Requirement: Beginning with the line that mentions "Instruction: Click the Item", reproduce every line through the last line of the entries, exactly, and only those.

Stored records:
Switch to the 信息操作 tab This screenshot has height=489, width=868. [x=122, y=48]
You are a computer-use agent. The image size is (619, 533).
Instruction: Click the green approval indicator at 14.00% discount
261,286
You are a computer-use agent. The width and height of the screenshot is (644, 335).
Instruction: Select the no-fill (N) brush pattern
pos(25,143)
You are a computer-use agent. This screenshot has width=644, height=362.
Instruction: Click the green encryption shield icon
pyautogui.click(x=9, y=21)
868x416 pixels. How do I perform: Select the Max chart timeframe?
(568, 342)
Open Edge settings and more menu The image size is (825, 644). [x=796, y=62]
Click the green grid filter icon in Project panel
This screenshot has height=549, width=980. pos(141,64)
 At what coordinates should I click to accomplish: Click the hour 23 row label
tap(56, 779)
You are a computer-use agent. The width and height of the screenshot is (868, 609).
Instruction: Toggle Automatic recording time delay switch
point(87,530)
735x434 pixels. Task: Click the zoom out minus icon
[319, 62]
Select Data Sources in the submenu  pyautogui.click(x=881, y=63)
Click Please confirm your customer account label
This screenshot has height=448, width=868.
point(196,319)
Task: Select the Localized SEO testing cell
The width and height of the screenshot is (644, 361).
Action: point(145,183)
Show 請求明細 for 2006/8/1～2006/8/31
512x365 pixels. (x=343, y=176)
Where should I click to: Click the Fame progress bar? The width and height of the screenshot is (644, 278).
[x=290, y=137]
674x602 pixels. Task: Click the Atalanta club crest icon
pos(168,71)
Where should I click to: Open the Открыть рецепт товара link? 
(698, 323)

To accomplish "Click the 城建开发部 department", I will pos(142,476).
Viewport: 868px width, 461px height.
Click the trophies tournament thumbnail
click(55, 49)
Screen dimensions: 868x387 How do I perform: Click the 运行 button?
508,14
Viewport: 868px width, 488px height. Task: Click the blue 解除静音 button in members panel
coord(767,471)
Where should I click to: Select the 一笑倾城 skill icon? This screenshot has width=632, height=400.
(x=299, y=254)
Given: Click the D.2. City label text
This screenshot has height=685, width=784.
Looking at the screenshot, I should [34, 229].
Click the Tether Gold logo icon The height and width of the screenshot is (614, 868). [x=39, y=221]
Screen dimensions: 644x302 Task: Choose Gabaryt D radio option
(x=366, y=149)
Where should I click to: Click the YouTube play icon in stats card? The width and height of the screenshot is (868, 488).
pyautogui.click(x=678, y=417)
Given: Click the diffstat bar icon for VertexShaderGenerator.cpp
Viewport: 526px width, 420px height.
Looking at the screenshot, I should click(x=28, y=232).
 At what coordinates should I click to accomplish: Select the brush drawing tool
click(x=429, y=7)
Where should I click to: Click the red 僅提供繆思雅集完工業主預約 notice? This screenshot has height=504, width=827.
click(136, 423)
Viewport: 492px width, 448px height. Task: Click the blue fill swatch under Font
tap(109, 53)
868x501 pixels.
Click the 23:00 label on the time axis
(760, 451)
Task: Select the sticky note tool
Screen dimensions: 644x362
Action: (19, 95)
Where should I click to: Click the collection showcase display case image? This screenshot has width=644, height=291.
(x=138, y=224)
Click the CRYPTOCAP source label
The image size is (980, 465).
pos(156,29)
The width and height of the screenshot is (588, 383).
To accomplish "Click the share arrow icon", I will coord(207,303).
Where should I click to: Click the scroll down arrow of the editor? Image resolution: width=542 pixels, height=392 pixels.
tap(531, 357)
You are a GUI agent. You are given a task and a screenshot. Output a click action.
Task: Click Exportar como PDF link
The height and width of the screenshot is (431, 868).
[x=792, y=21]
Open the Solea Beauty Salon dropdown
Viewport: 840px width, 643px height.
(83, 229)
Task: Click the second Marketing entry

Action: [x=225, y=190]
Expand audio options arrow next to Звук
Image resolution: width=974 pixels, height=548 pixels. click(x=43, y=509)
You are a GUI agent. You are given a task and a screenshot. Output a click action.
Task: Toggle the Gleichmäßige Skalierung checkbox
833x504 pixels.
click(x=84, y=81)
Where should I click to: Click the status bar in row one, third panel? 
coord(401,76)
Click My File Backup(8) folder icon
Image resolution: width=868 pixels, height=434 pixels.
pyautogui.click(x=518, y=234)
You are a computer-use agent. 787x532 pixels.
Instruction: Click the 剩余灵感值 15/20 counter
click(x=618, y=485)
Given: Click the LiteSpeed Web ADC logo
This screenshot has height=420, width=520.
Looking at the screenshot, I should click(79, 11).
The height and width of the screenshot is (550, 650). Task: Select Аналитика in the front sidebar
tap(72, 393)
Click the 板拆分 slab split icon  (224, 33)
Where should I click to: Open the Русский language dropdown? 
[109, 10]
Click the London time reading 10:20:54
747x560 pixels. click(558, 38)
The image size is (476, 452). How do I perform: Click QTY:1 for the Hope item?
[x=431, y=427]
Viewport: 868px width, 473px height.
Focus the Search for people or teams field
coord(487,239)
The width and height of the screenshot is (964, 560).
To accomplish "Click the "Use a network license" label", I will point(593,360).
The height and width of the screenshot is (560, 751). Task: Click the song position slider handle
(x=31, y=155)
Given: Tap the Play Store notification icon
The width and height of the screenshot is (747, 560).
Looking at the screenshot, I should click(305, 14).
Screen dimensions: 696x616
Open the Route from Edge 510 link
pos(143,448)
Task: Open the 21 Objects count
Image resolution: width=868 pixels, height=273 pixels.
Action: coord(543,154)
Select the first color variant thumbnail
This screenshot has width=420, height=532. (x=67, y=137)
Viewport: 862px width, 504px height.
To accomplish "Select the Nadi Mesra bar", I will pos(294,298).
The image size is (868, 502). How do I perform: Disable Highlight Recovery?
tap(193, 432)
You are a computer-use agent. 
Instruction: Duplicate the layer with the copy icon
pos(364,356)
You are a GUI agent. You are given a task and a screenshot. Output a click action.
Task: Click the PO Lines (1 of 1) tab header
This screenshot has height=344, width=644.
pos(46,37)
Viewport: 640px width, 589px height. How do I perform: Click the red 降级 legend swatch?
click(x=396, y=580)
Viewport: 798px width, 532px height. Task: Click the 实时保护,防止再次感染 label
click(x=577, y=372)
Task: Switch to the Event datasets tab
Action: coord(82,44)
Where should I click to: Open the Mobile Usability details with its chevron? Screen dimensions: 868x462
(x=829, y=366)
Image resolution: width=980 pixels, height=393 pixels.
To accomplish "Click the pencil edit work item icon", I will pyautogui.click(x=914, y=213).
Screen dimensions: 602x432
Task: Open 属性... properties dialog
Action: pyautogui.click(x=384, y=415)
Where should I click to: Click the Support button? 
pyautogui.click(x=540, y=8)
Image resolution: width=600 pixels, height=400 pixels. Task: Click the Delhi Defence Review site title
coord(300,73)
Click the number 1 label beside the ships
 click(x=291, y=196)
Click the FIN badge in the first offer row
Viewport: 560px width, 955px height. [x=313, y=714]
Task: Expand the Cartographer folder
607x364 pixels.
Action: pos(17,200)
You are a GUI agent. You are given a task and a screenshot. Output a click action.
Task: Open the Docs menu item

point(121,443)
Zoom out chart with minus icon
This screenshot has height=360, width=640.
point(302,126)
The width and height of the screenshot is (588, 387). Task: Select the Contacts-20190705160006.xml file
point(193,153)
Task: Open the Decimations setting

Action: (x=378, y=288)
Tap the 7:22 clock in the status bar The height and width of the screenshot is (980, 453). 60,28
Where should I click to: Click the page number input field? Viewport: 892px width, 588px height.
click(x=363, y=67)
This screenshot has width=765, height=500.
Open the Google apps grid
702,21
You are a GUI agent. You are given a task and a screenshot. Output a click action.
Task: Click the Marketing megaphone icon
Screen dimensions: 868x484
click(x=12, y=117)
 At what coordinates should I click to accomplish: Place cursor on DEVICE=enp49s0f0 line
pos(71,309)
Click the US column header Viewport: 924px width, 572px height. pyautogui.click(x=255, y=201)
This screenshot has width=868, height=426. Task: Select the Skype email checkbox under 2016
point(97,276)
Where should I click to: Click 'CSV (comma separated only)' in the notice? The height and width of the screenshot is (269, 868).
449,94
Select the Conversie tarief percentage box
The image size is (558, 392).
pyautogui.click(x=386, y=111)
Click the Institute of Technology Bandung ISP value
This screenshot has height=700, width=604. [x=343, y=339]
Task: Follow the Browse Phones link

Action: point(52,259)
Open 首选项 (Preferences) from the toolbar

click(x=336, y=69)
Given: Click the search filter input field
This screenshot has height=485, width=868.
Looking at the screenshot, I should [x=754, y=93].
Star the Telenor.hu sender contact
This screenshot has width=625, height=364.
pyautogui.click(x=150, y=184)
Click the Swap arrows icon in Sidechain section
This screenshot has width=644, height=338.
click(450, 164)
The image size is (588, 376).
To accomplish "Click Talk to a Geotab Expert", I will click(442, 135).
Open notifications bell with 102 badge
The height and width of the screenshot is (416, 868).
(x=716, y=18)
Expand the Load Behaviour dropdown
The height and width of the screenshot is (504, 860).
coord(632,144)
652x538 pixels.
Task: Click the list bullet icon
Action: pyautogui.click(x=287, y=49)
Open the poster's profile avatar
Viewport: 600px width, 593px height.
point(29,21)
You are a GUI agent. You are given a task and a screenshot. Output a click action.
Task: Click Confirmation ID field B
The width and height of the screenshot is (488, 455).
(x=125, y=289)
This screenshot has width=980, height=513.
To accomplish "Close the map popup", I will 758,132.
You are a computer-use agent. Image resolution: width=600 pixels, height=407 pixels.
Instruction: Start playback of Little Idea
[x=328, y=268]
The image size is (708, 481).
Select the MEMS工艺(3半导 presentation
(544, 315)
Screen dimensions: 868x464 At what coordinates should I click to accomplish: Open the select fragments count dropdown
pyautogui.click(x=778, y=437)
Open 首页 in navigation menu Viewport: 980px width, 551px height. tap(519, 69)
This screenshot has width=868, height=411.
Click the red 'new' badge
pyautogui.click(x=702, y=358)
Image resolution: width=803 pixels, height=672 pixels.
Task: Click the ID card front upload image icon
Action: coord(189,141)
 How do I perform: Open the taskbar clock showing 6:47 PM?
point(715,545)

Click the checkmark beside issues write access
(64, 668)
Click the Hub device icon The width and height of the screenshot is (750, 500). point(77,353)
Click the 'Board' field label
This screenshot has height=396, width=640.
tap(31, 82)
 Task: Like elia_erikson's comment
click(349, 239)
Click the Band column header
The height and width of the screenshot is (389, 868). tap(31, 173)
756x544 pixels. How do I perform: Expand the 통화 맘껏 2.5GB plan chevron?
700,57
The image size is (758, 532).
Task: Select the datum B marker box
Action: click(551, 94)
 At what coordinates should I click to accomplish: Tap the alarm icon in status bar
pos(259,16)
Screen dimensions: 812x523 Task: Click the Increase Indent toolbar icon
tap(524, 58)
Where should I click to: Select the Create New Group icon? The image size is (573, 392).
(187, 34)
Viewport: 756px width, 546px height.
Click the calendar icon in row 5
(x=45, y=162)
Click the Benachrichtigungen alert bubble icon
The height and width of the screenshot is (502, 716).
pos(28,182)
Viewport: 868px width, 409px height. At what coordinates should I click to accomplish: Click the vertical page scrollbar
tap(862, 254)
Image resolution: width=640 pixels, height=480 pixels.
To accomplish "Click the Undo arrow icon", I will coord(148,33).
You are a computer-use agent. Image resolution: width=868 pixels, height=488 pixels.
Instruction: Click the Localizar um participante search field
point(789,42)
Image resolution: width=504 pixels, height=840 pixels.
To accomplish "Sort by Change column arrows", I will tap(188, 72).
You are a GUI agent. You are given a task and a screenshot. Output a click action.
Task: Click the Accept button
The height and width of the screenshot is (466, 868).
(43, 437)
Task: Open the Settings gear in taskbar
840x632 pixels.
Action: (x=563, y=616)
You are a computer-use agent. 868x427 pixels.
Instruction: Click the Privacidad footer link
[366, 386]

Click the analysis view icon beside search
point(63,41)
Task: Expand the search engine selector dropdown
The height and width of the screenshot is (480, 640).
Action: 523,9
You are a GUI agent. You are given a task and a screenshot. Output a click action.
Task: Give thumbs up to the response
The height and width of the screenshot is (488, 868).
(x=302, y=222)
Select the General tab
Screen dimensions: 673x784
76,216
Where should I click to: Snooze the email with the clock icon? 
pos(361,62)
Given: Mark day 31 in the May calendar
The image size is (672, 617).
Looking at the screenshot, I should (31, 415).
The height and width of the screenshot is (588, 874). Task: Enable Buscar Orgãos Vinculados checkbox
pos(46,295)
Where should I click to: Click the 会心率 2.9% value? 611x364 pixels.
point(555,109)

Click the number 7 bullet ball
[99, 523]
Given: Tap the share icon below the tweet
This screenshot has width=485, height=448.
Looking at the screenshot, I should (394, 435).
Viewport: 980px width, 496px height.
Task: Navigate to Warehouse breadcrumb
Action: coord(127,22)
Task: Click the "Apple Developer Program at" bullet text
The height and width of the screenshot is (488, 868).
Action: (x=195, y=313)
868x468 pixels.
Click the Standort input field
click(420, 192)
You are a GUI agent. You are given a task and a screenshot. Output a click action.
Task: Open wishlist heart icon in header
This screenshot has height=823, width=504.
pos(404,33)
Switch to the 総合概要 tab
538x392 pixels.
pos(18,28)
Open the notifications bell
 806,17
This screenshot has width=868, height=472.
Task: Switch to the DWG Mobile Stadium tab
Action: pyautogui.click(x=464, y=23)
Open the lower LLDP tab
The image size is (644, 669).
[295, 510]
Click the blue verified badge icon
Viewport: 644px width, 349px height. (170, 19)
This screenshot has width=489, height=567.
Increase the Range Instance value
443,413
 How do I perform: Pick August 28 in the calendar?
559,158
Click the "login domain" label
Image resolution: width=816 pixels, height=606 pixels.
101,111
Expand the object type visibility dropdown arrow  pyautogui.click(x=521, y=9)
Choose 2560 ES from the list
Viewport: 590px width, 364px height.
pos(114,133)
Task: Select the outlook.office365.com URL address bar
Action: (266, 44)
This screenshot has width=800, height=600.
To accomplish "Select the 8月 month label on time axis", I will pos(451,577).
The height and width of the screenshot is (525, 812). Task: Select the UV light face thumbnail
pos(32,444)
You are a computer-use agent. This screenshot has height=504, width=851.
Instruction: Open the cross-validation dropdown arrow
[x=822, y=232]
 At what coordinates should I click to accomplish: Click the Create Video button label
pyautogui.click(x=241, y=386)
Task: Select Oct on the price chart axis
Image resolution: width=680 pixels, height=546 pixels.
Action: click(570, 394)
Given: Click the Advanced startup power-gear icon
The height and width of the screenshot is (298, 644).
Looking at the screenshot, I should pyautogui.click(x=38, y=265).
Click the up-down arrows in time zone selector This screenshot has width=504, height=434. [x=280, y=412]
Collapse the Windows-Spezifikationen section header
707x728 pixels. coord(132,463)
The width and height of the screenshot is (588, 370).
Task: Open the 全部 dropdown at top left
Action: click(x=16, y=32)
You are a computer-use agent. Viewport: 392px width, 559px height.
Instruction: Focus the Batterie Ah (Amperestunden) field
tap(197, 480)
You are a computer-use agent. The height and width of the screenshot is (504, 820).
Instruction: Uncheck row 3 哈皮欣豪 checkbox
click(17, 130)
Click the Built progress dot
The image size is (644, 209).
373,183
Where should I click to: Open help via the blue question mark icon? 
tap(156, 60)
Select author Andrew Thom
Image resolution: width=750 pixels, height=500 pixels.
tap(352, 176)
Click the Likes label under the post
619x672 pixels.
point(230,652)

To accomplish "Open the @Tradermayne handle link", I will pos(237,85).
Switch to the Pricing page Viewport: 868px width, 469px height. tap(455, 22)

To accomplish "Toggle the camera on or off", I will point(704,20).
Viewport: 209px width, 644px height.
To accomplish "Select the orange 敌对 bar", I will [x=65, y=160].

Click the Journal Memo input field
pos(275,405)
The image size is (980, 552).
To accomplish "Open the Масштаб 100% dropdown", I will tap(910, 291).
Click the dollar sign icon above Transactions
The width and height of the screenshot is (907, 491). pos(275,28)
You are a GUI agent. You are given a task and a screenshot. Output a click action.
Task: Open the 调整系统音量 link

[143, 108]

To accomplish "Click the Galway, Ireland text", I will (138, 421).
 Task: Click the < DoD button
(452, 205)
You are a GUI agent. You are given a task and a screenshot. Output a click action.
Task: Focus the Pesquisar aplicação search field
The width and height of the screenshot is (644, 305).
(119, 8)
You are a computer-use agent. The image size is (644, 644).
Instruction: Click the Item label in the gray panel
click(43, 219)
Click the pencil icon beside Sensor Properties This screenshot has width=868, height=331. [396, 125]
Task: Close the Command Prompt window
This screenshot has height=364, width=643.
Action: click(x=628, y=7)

Written reply:
Instruction: Click the Item label in the gray panel
click(43, 219)
Click the pencil icon beside Sensor Properties This screenshot has width=868, height=331. [396, 125]
Task: Close the Command Prompt window
This screenshot has height=364, width=643.
Action: click(x=628, y=7)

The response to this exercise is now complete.